___ Texto seleccionado

En este tiempo, la Iglesia lee con asombro y entusiasmo la crónica de los primeros pasos de la Comunidad Primitiva, y medita en su corazón esta bella descripción de la vida comunitaria: El grupo de los creyentes pensaban y sentían lo mismo, lo poseían todo en común y nadie llamaba suyo propio nada de lo que tenía; daban testimonio de la resurrección con mucho valor (Hch 4,32-33). Son tres grandes efectos los que se desprenden de una lectura meditada de los relatos sobre la vida de los primeros cristianos:
Primero: «se respiraba en la comunidad un ambiente marcado por la caridad». La experiencia del amor de Dios, que entregó a su Hijo a la muerte para salvarnos; las mismas enseñanzas del Maestro, sintetizadas en el único mandamiento del amor a Dios y al prójimo; y la riqueza de la vida comunitaria, provocan un estilo de vida basado en un amor solidario de la comunidad de seguidores de Jesús, siguiendo las enseñanzas del Maestro.
El segundo rasgo: «la alegría pascual rebosaba en los discípulos». La alegría es el fruto de la toma de conciencia de que la esperanza ha sido restaurada, fruto de la victoria de la vida sobre la muerte. Como nos enseña san Pablo, Cristo Resucitado es el primero y nos precede… porque todos resucitaremos con él.
Los primeros discípulos recobran también la alegría, el tono vital, las ganas de vivir, como efecto de su encuentro con el Señor Resucitado. La muerte y la tristeza han sido sepultadas y florece por doquier la alegría y la esperanza.

______
___ Conjunto de datos

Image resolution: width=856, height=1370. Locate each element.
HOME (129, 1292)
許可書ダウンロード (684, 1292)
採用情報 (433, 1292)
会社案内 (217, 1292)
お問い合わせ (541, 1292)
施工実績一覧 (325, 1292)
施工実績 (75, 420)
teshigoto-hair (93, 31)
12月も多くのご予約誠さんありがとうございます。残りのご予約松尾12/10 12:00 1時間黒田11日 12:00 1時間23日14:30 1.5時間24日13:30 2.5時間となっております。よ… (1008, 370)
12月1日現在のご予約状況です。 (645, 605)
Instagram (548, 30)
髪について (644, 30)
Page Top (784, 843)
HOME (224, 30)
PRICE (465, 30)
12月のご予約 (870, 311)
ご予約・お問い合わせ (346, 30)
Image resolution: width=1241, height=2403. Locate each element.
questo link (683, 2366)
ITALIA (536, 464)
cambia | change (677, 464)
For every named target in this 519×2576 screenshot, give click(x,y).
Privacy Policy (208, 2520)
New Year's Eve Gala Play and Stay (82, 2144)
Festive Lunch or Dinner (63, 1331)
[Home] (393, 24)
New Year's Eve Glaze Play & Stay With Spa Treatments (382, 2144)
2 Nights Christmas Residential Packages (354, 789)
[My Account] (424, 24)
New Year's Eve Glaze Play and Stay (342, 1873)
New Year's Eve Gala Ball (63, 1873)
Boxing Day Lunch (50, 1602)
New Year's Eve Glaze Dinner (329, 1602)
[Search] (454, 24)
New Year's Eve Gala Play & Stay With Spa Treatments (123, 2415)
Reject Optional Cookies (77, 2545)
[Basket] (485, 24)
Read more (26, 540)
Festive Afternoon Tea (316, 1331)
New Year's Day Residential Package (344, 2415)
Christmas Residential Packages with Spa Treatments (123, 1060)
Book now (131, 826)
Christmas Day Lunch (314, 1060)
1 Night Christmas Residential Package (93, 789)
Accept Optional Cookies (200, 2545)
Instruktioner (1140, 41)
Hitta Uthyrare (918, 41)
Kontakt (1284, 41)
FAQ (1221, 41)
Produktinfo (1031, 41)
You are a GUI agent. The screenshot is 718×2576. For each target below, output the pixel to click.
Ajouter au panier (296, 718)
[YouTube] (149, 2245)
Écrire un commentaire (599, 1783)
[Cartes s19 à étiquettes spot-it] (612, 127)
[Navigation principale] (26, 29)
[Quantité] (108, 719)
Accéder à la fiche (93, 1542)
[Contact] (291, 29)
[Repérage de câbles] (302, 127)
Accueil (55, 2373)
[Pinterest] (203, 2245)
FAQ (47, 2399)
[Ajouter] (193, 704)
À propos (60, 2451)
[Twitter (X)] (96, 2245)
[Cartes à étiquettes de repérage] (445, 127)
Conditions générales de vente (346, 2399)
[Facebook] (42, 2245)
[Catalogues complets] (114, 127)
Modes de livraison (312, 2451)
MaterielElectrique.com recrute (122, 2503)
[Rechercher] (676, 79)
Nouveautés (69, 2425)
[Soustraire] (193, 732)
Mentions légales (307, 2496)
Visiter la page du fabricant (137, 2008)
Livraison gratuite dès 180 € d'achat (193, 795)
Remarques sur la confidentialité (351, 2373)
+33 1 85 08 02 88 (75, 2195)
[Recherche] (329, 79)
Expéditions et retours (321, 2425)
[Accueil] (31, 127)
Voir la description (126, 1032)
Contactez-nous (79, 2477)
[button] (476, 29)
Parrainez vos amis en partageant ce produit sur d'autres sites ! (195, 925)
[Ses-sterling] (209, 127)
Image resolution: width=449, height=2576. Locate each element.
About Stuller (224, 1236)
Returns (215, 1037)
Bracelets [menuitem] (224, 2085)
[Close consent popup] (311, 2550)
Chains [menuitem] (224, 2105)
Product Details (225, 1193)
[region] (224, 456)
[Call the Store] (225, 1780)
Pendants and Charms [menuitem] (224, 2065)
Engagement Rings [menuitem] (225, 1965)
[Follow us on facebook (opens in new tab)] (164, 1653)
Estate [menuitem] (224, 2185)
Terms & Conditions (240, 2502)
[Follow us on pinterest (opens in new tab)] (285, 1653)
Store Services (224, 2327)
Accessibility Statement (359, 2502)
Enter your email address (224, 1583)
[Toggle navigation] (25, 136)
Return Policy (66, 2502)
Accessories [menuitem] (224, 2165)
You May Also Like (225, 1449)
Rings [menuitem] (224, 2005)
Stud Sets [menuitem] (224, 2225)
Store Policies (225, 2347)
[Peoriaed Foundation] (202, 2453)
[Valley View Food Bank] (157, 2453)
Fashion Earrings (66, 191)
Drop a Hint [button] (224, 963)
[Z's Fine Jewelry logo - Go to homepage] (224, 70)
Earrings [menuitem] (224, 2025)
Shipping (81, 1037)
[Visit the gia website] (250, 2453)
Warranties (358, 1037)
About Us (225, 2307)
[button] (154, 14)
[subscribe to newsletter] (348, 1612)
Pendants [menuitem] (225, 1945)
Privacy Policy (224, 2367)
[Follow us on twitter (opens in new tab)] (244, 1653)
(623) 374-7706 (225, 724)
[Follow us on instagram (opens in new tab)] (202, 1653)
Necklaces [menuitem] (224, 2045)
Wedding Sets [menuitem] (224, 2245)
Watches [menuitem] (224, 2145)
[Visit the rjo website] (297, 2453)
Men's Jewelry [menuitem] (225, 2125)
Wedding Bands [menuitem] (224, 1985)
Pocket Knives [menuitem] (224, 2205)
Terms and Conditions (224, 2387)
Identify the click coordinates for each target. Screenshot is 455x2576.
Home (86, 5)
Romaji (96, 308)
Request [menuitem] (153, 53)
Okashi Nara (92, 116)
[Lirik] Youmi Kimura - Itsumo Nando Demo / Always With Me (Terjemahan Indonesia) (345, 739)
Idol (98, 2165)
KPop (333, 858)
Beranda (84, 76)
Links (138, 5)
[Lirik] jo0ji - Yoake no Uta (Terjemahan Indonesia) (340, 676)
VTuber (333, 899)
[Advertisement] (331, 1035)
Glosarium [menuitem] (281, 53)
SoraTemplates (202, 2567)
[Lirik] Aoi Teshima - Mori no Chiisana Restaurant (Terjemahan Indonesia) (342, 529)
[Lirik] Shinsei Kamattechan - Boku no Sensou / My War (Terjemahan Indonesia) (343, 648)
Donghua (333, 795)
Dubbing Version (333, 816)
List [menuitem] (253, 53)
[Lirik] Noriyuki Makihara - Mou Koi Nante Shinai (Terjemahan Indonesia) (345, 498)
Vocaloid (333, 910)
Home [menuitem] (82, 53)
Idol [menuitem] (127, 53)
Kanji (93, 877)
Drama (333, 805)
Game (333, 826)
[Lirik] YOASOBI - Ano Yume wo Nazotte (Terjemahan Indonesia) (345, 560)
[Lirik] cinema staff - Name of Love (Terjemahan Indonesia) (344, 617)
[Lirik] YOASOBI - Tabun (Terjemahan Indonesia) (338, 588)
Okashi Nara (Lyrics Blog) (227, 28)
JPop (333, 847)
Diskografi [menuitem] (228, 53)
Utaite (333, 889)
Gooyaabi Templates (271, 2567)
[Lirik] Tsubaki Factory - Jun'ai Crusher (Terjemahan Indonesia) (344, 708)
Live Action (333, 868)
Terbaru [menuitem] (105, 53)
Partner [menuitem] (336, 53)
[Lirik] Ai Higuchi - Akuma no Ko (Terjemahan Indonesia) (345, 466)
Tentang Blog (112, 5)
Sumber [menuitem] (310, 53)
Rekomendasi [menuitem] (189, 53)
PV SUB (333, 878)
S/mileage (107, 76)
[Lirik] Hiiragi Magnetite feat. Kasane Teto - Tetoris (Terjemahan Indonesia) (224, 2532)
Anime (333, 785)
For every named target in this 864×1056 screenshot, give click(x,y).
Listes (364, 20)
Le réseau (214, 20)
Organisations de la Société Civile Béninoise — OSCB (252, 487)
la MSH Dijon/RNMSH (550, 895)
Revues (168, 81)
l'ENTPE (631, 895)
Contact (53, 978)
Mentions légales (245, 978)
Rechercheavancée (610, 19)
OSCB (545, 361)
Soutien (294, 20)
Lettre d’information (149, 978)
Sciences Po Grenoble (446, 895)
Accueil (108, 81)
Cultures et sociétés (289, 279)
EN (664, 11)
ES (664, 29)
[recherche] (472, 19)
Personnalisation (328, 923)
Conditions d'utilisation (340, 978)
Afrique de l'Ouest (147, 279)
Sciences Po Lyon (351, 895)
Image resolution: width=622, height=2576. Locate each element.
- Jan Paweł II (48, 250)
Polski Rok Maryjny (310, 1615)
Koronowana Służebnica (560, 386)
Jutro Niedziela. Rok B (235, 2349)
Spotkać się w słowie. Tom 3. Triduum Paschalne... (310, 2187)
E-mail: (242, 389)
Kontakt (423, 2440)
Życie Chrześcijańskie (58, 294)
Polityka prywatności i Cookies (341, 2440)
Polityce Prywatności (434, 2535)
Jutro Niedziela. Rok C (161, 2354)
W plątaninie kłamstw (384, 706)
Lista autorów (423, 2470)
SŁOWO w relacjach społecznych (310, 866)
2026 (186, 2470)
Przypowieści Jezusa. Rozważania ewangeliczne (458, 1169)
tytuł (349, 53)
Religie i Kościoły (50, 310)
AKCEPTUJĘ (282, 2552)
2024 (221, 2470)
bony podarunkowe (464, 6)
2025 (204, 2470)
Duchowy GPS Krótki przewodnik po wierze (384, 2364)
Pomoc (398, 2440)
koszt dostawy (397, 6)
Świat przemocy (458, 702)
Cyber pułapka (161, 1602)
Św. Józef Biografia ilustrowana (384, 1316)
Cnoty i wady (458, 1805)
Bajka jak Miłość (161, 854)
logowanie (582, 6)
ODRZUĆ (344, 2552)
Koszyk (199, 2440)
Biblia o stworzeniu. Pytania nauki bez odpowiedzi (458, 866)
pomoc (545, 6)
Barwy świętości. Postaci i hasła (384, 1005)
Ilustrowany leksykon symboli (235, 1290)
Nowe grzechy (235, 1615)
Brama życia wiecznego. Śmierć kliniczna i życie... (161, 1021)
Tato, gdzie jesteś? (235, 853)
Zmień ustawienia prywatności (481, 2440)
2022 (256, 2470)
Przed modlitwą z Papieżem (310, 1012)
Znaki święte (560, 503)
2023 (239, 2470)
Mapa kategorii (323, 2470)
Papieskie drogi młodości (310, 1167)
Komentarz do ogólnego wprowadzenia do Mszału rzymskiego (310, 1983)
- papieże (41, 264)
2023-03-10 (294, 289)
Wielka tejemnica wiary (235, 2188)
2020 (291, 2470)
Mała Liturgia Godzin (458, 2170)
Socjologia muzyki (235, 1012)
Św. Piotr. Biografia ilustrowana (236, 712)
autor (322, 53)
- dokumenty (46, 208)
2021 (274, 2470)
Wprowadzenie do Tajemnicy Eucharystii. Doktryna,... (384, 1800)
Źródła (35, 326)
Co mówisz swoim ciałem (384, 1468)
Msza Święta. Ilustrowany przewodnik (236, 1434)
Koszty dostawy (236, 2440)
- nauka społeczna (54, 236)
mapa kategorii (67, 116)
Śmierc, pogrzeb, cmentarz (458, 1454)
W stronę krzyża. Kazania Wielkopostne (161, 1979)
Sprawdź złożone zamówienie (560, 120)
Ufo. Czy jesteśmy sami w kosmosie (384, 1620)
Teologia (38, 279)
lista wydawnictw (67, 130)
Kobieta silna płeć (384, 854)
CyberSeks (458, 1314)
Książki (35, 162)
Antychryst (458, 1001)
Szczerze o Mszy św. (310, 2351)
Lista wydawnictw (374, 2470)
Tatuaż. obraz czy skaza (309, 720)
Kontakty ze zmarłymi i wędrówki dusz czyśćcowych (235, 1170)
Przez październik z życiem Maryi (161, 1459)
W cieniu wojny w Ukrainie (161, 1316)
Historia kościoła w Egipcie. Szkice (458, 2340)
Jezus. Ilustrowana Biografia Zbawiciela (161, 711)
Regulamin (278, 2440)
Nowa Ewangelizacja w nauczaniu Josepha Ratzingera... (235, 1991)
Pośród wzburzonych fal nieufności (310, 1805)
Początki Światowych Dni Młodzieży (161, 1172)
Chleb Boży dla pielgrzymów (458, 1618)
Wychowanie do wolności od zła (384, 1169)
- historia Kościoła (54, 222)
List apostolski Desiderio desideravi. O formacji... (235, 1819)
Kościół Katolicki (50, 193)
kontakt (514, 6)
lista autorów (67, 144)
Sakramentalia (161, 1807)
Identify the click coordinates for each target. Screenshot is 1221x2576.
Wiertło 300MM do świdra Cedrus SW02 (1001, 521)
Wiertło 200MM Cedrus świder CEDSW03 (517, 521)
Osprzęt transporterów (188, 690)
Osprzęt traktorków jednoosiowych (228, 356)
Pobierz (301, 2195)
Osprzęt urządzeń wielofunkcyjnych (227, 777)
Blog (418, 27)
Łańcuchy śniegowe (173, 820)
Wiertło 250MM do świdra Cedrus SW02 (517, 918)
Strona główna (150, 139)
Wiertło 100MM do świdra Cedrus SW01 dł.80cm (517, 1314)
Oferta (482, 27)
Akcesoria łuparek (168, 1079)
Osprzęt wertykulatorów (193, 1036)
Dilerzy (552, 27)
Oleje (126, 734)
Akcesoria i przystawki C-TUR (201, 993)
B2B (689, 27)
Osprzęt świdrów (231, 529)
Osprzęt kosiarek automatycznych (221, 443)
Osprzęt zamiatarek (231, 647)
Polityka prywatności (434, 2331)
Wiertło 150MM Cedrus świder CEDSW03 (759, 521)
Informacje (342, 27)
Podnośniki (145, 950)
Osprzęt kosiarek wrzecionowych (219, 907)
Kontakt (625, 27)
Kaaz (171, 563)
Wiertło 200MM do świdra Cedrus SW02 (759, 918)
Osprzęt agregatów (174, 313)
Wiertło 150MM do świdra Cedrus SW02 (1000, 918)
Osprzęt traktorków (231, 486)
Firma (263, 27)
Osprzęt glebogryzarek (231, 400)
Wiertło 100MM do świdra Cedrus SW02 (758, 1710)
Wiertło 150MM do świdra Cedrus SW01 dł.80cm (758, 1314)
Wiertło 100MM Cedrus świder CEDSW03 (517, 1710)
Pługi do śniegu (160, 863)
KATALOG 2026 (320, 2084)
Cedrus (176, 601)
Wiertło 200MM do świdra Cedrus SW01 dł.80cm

______

• [Instrucciones de la tarea]
Prosigue el texto sobre la primera comunidad cristiana desde su última oración.

• [Resultado de la tarea]
Y un tercer rasgo, y no menor: «el valor, el nuevo ardor para ser testigos del Resucitado». Lo que han vivido, lo que han visto y oído, lo trasmitido por los testigos presenciales, se transforma en un impulso evangelizador. De la experiencia de la Resurrección brota el deseo de comunicar con valentía, a todos la Buena Noticia de la salvación.
Amor solidario, alegría pascual y valor misionero, son un test para diagnosticar si también nosotros hemos resucitado con él.
El día de Pentecostés
El relato de los Hechos de los Apóstoles es sencillo pero lleno de mensajes: Al llegar el día de Pentecostés, estaban todos reunidos en el mismo lugar. De repente un ruido del cielo, como de viento impetuoso, llenó toda la casa donde estaban, y se les aparecieron como lenguas de fuego que se repartían y posaban sobre cada uno de ellos. Se llenaron todos de Espíritu Santo y comenzaron a hablar en lenguas extrañas, según el Espíritu Santo les movía a expresarse (Hch 2,1-4).
Pentecostés es la fiesta del Espíritu. Después de la Ascensión de Jesucristo, en la que celebramos la vuelta de Jesús a la casa del Padre, Pentecostés nos recuerda que, como prometió Jesús, no nos deja huérfanos (cf. Jn 14, 18): el Espíritu de Jesús, está entre nosotros y alienta la Iglesia.
Es un Espíritu lleno de vida y de acción. Podemos acercarnos más a un conocimiento del Espíritu a través de los llamados «dones del Espíritu Santo». Son siete:
El don de la sabiduría, que nos invita no sólo a saber sino a saborear la grandeza infinita de Dios.
El don del entendimiento, que nos da la capacidad de penetrar en los misterios de Dios y de la vida con los ojos de la fe.
El don del consejo, que nos reviste de la prudencia del sabio: saber hablar y callar a tiempo, y actuar consecuentemente con la verdad.
El don de la fortaleza, que nos da firmeza ante la adversidad y la duda, como fruto de una fe viva.
El don de la ciencia, como medio para descubrir, a través del poder del hombre, el infinito poder de Dios: la creación y la ciencia, que la contempla y gestiona, están al servicio de la persona, imagen de Dios.
El don de la piedad, que promueve la contemplación reverencial de Dios, que provoca un inmenso amor por sus criaturas;
Y el don del temor de Dios, que no es miedo ante un dios pagano que nos somete sino descubrir nuestra finitud y la grandeza del amor de Dios: solo Dios puede y quiere salvarnos. Se trata de un «temor reverencial de amor y respeto hacia un Padre».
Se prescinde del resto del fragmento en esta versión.